#### Try it:
Give back the entries below verbatim.

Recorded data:

----------------

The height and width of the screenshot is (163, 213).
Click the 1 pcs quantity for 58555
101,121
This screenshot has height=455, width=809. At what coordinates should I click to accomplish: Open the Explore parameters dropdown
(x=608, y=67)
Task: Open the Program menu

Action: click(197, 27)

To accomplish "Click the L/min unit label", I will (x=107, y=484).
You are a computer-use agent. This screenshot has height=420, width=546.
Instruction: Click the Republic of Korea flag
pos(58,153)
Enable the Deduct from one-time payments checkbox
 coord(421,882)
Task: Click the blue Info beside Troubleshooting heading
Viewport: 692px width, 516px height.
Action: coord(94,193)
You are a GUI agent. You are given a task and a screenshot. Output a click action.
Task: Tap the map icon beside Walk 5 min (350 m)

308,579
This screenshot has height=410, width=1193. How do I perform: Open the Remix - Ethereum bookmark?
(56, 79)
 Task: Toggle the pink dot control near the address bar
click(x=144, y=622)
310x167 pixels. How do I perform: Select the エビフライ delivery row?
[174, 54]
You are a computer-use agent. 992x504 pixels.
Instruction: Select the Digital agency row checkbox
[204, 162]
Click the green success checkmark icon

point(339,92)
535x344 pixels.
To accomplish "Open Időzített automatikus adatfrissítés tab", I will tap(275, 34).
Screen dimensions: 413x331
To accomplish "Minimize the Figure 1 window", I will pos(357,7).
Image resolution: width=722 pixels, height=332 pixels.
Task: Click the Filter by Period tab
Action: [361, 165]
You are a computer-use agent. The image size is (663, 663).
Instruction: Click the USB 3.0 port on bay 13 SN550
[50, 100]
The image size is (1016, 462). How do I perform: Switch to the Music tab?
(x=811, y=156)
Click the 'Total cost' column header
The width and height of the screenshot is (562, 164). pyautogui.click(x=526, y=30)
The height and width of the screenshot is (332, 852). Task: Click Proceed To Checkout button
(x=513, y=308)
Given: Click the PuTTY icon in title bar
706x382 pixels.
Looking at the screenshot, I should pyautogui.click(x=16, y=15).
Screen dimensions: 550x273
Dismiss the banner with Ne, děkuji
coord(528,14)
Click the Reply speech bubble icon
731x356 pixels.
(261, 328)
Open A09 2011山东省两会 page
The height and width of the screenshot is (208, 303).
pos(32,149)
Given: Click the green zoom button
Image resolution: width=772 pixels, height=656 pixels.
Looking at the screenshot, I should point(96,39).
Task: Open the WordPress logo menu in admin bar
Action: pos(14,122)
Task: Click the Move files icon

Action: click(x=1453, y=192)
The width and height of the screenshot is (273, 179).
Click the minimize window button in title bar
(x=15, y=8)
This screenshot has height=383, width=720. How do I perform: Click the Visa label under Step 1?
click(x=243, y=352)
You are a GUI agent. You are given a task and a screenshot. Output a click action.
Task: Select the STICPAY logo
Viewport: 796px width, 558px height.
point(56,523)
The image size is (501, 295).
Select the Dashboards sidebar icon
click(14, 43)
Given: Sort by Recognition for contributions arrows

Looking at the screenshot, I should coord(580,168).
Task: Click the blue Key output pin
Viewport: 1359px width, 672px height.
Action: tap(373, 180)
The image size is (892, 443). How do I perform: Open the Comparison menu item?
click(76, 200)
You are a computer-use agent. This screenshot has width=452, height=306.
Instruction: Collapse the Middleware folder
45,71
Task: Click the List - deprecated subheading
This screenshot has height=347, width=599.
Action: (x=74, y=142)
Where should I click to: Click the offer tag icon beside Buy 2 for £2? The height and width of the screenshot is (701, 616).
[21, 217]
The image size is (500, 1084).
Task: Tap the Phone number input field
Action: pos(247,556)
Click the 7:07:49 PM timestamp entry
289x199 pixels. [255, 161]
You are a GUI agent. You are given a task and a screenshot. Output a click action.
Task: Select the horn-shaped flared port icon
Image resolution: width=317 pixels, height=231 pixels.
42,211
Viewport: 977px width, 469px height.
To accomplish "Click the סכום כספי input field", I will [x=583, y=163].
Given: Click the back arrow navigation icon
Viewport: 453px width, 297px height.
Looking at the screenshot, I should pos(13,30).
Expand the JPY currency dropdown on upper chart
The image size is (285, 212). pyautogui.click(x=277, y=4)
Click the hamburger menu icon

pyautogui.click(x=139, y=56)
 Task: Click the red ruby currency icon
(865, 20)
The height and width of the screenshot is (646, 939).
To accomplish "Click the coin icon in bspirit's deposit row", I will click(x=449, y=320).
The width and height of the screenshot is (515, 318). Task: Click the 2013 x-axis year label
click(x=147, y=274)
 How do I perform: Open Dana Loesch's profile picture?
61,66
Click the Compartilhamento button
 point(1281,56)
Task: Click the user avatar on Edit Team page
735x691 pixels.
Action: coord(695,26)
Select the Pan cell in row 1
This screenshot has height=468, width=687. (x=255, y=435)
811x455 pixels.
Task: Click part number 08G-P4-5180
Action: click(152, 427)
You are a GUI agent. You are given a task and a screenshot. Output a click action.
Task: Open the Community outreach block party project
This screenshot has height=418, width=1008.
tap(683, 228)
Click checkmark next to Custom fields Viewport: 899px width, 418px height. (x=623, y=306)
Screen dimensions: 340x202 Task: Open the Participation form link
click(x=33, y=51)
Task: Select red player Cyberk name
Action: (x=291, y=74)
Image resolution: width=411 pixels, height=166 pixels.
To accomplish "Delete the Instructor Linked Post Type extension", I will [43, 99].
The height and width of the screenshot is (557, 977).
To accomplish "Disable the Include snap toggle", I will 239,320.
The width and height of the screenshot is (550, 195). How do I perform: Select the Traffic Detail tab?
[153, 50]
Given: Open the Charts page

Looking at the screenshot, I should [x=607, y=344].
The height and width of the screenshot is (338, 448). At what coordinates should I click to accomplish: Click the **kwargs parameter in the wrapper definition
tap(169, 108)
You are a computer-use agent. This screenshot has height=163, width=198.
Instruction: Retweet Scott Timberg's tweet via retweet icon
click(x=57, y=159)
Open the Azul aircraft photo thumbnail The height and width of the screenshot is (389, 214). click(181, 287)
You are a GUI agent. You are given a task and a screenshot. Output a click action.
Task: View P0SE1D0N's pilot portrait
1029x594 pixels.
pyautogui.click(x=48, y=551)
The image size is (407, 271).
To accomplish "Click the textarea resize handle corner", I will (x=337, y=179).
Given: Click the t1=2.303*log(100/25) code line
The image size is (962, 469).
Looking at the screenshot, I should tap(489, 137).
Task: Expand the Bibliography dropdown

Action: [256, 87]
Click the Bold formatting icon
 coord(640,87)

----------------

#### Solution for this problem:
The height and width of the screenshot is (163, 213).
Click the 1 pcs quantity for 58555
101,121
This screenshot has height=455, width=809. At what coordinates should I click to accomplish: Open the Explore parameters dropdown
(x=608, y=67)
Task: Open the Program menu

Action: click(197, 27)

To accomplish "Click the L/min unit label", I will (x=107, y=484).
You are a computer-use agent. This screenshot has height=420, width=546.
Instruction: Click the Republic of Korea flag
pos(58,153)
Enable the Deduct from one-time payments checkbox
 coord(421,882)
Task: Click the blue Info beside Troubleshooting heading
Viewport: 692px width, 516px height.
Action: coord(94,193)
You are a GUI agent. You are given a task and a screenshot. Output a click action.
Task: Tap the map icon beside Walk 5 min (350 m)

308,579
This screenshot has height=410, width=1193. How do I perform: Open the Remix - Ethereum bookmark?
(56, 79)
 Task: Toggle the pink dot control near the address bar
click(x=144, y=622)
310x167 pixels. How do I perform: Select the エビフライ delivery row?
[174, 54]
You are a computer-use agent. 992x504 pixels.
Instruction: Select the Digital agency row checkbox
[204, 162]
Click the green success checkmark icon

point(339,92)
535x344 pixels.
To accomplish "Open Időzített automatikus adatfrissítés tab", I will tap(275, 34).
Screen dimensions: 413x331
To accomplish "Minimize the Figure 1 window", I will pos(357,7).
Image resolution: width=722 pixels, height=332 pixels.
Task: Click the Filter by Period tab
Action: [361, 165]
You are a computer-use agent. The image size is (663, 663).
Instruction: Click the USB 3.0 port on bay 13 SN550
[50, 100]
The image size is (1016, 462). How do I perform: Switch to the Music tab?
(x=811, y=156)
Click the 'Total cost' column header
The width and height of the screenshot is (562, 164). pyautogui.click(x=526, y=30)
The height and width of the screenshot is (332, 852). Task: Click Proceed To Checkout button
(x=513, y=308)
Given: Click the PuTTY icon in title bar
706x382 pixels.
Looking at the screenshot, I should pyautogui.click(x=16, y=15).
Screen dimensions: 550x273
Dismiss the banner with Ne, děkuji
coord(528,14)
Click the Reply speech bubble icon
731x356 pixels.
(261, 328)
Open A09 2011山东省两会 page
The height and width of the screenshot is (208, 303).
pos(32,149)
Given: Click the green zoom button
Image resolution: width=772 pixels, height=656 pixels.
Looking at the screenshot, I should point(96,39).
Task: Open the WordPress logo menu in admin bar
Action: pos(14,122)
Task: Click the Move files icon

Action: click(x=1453, y=192)
The width and height of the screenshot is (273, 179).
Click the minimize window button in title bar
(x=15, y=8)
This screenshot has height=383, width=720. How do I perform: Click the Visa label under Step 1?
click(x=243, y=352)
You are a GUI agent. You are given a task and a screenshot. Output a click action.
Task: Select the STICPAY logo
Viewport: 796px width, 558px height.
point(56,523)
The image size is (501, 295).
Select the Dashboards sidebar icon
click(14, 43)
Given: Sort by Recognition for contributions arrows

Looking at the screenshot, I should coord(580,168).
Task: Click the blue Key output pin
Viewport: 1359px width, 672px height.
Action: tap(373, 180)
The image size is (892, 443). How do I perform: Open the Comparison menu item?
click(76, 200)
You are a computer-use agent. This screenshot has width=452, height=306.
Instruction: Collapse the Middleware folder
45,71
Task: Click the List - deprecated subheading
This screenshot has height=347, width=599.
Action: (x=74, y=142)
Where should I click to: Click the offer tag icon beside Buy 2 for £2? The height and width of the screenshot is (701, 616).
[21, 217]
The image size is (500, 1084).
Task: Tap the Phone number input field
Action: pos(247,556)
Click the 7:07:49 PM timestamp entry
289x199 pixels. [255, 161]
You are a GUI agent. You are given a task and a screenshot. Output a click action.
Task: Select the horn-shaped flared port icon
Image resolution: width=317 pixels, height=231 pixels.
42,211
Viewport: 977px width, 469px height.
To accomplish "Click the סכום כספי input field", I will [x=583, y=163].
Given: Click the back arrow navigation icon
Viewport: 453px width, 297px height.
Looking at the screenshot, I should pos(13,30).
Expand the JPY currency dropdown on upper chart
The image size is (285, 212). pyautogui.click(x=277, y=4)
Click the hamburger menu icon

pyautogui.click(x=139, y=56)
 Task: Click the red ruby currency icon
(865, 20)
The height and width of the screenshot is (646, 939).
To accomplish "Click the coin icon in bspirit's deposit row", I will click(x=449, y=320).
The width and height of the screenshot is (515, 318). Task: Click the 2013 x-axis year label
click(x=147, y=274)
 How do I perform: Open Dana Loesch's profile picture?
61,66
Click the Compartilhamento button
 point(1281,56)
Task: Click the user avatar on Edit Team page
735x691 pixels.
Action: coord(695,26)
Select the Pan cell in row 1
This screenshot has height=468, width=687. (x=255, y=435)
811x455 pixels.
Task: Click part number 08G-P4-5180
Action: click(152, 427)
You are a GUI agent. You are given a task and a screenshot. Output a click action.
Task: Open the Community outreach block party project
This screenshot has height=418, width=1008.
tap(683, 228)
Click checkmark next to Custom fields Viewport: 899px width, 418px height. (x=623, y=306)
Screen dimensions: 340x202 Task: Open the Participation form link
click(x=33, y=51)
Task: Select red player Cyberk name
Action: (x=291, y=74)
Image resolution: width=411 pixels, height=166 pixels.
To accomplish "Delete the Instructor Linked Post Type extension", I will [43, 99].
The height and width of the screenshot is (557, 977).
To accomplish "Disable the Include snap toggle", I will 239,320.
The width and height of the screenshot is (550, 195). How do I perform: Select the Traffic Detail tab?
[153, 50]
Given: Open the Charts page

Looking at the screenshot, I should [x=607, y=344].
The height and width of the screenshot is (338, 448). At what coordinates should I click to accomplish: Click the **kwargs parameter in the wrapper definition
tap(169, 108)
You are a computer-use agent. This screenshot has height=163, width=198.
Instruction: Retweet Scott Timberg's tweet via retweet icon
click(x=57, y=159)
Open the Azul aircraft photo thumbnail The height and width of the screenshot is (389, 214). click(181, 287)
You are a GUI agent. You are given a task and a screenshot. Output a click action.
Task: View P0SE1D0N's pilot portrait
1029x594 pixels.
pyautogui.click(x=48, y=551)
The image size is (407, 271).
To accomplish "Click the textarea resize handle corner", I will (x=337, y=179).
Given: Click the t1=2.303*log(100/25) code line
The image size is (962, 469).
Looking at the screenshot, I should tap(489, 137).
Task: Expand the Bibliography dropdown

Action: [256, 87]
Click the Bold formatting icon
 coord(640,87)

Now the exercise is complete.